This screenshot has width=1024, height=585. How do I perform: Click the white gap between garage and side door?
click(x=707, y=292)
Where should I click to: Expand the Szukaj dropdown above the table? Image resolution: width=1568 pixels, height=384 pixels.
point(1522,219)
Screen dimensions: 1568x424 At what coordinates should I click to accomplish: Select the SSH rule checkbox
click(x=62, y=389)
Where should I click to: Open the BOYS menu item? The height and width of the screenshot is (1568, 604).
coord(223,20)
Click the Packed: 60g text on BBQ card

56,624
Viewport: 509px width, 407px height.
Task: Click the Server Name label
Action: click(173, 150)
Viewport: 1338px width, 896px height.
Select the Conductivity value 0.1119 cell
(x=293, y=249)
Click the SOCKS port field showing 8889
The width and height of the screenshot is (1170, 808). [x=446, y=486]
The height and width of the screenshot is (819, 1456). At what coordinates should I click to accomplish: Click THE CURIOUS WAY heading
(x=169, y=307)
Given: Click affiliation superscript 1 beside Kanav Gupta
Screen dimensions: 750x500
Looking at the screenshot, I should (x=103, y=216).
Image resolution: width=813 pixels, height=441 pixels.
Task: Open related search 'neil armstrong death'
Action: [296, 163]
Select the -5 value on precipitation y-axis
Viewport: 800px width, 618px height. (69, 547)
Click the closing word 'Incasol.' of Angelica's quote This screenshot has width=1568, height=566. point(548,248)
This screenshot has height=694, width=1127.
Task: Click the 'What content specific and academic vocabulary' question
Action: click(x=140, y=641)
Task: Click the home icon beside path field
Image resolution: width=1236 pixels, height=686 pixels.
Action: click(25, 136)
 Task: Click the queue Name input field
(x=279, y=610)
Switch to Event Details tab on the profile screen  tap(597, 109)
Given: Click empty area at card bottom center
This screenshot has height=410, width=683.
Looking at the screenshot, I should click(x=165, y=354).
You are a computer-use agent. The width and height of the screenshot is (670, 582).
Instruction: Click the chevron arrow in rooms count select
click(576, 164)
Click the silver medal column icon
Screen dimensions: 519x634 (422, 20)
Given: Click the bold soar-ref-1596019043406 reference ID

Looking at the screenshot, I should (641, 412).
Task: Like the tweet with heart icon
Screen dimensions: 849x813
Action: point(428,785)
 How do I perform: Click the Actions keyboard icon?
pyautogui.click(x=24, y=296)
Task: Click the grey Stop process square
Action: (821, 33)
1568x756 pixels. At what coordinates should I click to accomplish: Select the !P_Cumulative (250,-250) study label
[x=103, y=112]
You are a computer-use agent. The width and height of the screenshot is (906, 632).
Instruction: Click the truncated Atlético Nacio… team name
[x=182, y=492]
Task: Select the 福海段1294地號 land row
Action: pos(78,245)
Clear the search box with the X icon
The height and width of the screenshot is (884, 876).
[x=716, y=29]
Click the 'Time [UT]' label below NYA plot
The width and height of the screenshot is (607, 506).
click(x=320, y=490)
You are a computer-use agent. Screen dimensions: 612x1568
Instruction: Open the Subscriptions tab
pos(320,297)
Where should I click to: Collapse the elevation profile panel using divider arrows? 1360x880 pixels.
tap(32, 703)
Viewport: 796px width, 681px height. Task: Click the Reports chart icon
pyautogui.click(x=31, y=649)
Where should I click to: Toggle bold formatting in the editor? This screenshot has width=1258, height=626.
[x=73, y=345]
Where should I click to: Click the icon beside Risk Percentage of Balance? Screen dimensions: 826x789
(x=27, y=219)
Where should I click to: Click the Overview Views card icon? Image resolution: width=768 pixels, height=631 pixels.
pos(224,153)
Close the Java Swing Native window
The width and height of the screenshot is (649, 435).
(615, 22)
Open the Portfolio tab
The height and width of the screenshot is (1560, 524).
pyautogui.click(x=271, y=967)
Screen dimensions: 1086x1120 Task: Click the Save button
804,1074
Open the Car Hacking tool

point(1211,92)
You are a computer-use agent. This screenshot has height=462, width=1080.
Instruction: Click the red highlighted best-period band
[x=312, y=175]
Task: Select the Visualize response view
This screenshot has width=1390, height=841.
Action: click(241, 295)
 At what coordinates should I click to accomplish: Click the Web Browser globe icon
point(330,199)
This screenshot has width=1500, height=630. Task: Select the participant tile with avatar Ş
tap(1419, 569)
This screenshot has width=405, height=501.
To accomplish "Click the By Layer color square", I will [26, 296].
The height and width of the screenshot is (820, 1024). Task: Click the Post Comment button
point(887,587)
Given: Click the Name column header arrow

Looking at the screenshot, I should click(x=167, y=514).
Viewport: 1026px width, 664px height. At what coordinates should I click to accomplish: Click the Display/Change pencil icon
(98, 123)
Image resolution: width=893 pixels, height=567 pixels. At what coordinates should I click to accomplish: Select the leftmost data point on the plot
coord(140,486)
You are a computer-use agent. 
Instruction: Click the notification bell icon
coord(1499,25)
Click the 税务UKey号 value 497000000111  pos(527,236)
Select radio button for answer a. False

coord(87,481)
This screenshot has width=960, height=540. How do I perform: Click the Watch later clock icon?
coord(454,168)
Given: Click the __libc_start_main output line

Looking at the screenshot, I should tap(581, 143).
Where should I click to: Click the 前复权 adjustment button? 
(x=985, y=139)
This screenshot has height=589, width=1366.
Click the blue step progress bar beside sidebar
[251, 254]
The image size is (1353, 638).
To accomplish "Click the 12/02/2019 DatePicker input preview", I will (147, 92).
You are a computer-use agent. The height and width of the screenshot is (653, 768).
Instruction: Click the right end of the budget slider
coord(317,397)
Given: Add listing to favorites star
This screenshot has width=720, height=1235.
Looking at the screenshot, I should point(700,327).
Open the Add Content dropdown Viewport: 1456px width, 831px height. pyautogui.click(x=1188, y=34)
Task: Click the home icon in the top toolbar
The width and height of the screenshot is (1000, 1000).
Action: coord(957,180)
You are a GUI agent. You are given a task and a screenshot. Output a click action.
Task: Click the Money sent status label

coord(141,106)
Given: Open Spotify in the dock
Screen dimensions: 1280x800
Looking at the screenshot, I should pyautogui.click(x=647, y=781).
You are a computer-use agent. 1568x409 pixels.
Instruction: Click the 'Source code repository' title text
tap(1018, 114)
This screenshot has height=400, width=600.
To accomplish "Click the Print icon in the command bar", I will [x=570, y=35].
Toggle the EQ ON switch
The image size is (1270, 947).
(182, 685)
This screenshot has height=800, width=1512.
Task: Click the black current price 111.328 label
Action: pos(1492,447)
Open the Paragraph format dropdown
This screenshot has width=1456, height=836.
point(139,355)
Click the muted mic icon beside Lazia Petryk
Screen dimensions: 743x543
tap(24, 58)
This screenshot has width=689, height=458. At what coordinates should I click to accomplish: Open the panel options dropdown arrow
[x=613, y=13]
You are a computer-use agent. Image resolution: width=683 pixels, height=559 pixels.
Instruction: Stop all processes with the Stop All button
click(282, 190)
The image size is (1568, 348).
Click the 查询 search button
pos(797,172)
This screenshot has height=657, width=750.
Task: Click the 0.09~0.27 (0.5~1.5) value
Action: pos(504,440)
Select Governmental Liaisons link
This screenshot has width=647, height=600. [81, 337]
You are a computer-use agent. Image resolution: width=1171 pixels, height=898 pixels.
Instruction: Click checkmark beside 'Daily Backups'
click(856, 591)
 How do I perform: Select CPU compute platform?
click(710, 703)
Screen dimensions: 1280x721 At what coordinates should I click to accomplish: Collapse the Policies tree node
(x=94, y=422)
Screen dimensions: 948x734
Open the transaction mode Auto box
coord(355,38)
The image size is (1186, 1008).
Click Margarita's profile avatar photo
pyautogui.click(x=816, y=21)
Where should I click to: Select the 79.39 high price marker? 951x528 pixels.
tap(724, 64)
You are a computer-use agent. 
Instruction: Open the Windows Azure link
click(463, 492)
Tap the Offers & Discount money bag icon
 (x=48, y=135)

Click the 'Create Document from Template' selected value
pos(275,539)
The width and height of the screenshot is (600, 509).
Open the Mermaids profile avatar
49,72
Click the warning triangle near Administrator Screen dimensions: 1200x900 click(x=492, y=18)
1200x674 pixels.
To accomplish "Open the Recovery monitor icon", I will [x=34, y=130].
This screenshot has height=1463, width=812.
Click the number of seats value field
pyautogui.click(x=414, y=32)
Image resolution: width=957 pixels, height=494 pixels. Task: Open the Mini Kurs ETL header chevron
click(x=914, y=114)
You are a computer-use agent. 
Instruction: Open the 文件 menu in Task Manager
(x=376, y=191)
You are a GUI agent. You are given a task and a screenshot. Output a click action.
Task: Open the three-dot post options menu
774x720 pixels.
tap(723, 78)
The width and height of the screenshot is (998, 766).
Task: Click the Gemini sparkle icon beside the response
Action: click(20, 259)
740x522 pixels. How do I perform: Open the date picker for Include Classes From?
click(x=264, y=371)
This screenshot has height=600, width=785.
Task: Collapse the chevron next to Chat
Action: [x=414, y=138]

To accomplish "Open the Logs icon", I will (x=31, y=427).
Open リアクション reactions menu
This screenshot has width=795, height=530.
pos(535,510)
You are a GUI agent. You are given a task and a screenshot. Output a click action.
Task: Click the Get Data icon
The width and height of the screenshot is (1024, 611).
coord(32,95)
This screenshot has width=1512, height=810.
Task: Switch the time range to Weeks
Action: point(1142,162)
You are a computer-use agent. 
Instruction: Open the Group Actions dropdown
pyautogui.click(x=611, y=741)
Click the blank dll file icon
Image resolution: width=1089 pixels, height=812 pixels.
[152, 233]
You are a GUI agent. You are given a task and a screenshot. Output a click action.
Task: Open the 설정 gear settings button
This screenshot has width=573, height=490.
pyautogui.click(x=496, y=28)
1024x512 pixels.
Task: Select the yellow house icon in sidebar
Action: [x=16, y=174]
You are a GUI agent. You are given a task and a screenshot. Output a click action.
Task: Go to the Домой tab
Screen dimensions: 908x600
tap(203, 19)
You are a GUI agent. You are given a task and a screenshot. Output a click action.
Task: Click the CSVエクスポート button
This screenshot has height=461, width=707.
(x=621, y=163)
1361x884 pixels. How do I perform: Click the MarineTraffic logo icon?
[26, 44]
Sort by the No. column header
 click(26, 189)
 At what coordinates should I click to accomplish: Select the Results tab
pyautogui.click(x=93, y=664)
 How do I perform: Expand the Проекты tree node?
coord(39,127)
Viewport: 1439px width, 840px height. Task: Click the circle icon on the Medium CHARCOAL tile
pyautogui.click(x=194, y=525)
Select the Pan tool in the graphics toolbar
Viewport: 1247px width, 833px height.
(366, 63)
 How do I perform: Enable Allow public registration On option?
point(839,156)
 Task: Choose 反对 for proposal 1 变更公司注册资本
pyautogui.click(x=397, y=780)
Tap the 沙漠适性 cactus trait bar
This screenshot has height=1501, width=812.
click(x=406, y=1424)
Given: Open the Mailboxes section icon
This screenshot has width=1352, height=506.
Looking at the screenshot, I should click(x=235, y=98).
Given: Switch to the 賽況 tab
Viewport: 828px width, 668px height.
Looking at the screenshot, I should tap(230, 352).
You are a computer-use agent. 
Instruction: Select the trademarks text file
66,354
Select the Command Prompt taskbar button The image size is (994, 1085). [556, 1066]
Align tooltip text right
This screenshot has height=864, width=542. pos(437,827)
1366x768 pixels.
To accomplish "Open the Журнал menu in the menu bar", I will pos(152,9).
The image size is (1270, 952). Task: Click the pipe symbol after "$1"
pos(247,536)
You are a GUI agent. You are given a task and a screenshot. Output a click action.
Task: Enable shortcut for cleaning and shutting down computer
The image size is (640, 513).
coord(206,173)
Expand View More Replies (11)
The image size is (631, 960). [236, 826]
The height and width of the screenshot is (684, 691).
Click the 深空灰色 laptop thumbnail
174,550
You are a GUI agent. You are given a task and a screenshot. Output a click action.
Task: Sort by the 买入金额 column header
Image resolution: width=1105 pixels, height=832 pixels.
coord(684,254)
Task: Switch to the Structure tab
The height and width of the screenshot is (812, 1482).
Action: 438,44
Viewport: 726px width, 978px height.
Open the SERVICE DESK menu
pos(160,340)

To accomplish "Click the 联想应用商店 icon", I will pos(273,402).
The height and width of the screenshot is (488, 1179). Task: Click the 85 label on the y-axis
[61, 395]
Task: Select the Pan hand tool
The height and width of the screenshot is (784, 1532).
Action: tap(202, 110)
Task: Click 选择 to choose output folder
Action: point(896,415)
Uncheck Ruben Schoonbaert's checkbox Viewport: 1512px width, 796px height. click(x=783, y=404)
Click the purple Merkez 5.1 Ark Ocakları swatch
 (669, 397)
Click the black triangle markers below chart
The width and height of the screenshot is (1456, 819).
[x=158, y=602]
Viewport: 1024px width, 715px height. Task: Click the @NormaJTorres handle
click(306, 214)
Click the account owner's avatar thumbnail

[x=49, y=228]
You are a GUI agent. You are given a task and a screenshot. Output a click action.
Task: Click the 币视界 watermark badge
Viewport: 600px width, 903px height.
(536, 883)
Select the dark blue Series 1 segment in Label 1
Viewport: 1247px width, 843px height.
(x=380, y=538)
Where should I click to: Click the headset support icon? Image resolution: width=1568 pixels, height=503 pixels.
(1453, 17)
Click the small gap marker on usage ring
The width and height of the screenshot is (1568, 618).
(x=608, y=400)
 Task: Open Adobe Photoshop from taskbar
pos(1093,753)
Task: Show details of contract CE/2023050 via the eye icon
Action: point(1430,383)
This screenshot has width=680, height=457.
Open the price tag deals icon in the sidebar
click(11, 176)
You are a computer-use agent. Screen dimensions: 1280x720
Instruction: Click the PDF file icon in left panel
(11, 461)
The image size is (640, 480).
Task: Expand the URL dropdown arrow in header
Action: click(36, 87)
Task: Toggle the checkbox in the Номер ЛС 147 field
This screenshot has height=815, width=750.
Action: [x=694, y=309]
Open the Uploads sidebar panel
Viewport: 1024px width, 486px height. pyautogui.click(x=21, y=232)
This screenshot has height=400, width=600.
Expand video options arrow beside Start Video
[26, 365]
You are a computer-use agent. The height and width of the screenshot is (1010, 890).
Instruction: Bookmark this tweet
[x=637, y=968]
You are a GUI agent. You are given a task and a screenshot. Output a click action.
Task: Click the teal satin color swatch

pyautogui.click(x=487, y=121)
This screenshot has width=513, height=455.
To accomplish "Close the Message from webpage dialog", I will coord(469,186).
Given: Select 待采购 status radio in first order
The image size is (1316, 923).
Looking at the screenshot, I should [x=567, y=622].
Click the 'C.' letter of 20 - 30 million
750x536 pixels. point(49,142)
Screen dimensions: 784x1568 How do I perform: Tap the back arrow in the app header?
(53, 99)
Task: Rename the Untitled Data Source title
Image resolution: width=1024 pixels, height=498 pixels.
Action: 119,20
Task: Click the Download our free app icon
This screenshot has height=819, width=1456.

--------

What is required =
Please retype, with no changes, the lines that run from the first line of the entries to the line with "Given: Click empty area at card bottom center", both ends included.

Response box =
This screenshot has width=1024, height=585. How do I perform: Click the white gap between garage and side door?
click(x=707, y=292)
Where should I click to: Expand the Szukaj dropdown above the table? Image resolution: width=1568 pixels, height=384 pixels.
point(1522,219)
Screen dimensions: 1568x424 At what coordinates should I click to accomplish: Select the SSH rule checkbox
click(x=62, y=389)
Where should I click to: Open the BOYS menu item? The height and width of the screenshot is (1568, 604).
coord(223,20)
Click the Packed: 60g text on BBQ card

56,624
Viewport: 509px width, 407px height.
Task: Click the Server Name label
Action: click(173, 150)
Viewport: 1338px width, 896px height.
Select the Conductivity value 0.1119 cell
(x=293, y=249)
Click the SOCKS port field showing 8889
The width and height of the screenshot is (1170, 808). [x=446, y=486]
The height and width of the screenshot is (819, 1456). At what coordinates should I click to accomplish: Click THE CURIOUS WAY heading
(x=169, y=307)
Given: Click affiliation superscript 1 beside Kanav Gupta
Screen dimensions: 750x500
Looking at the screenshot, I should (x=103, y=216).
Image resolution: width=813 pixels, height=441 pixels.
Task: Open related search 'neil armstrong death'
Action: [296, 163]
Select the -5 value on precipitation y-axis
Viewport: 800px width, 618px height. (69, 547)
Click the closing word 'Incasol.' of Angelica's quote This screenshot has width=1568, height=566. point(548,248)
This screenshot has height=694, width=1127.
Task: Click the 'What content specific and academic vocabulary' question
Action: click(x=140, y=641)
Task: Click the home icon beside path field
Image resolution: width=1236 pixels, height=686 pixels.
Action: click(25, 136)
 Task: Click the queue Name input field
(x=279, y=610)
Switch to Event Details tab on the profile screen  tap(597, 109)
Given: Click empty area at card bottom center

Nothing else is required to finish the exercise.